══ Data provided ══

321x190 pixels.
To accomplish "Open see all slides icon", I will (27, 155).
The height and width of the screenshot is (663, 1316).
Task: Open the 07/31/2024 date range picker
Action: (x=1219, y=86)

═══
══ Data provided ══

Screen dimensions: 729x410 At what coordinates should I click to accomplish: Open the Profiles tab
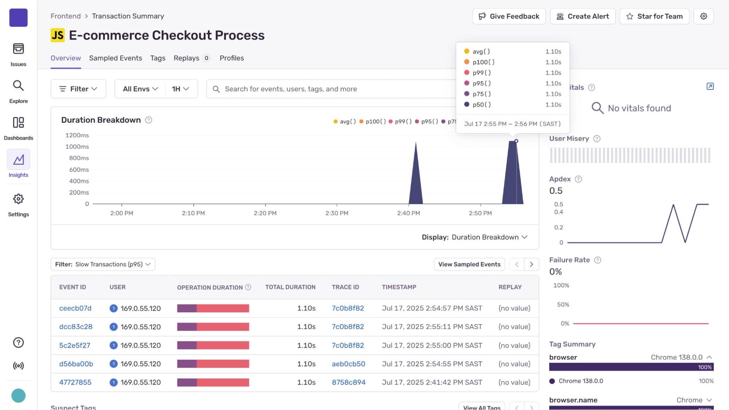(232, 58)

═══
══ Data provided ══

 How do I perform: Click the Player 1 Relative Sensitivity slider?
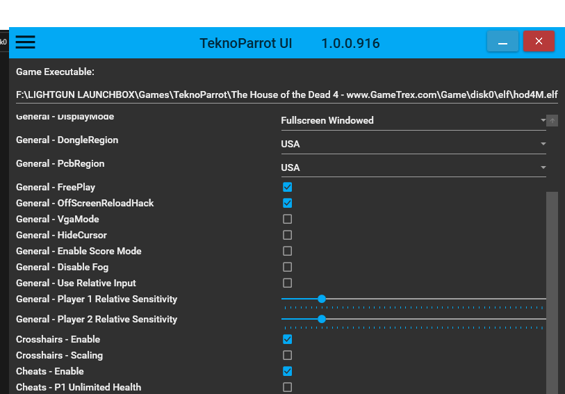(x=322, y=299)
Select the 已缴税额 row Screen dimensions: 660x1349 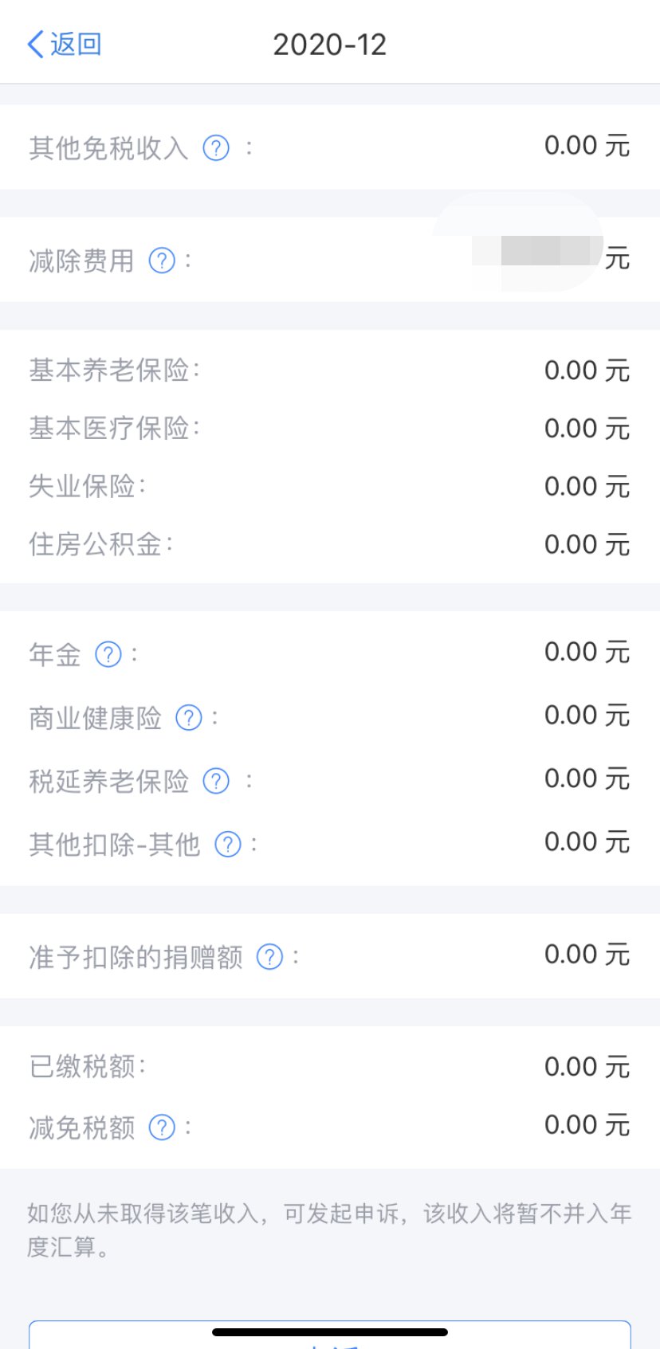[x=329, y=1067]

═══

**Written exercise**
List each line as a string in a JSON array, beginning with the line that contains "321x190 pixels." and continuing through the line that contains "Action: (x=1219, y=86)", and omit any blank lines.

**Result of the task**
[
  "321x190 pixels.",
  "To accomplish \"Open see all slides icon\", I will (27, 155).",
  "The height and width of the screenshot is (663, 1316).",
  "Task: Open the 07/31/2024 date range picker",
  "Action: (x=1219, y=86)"
]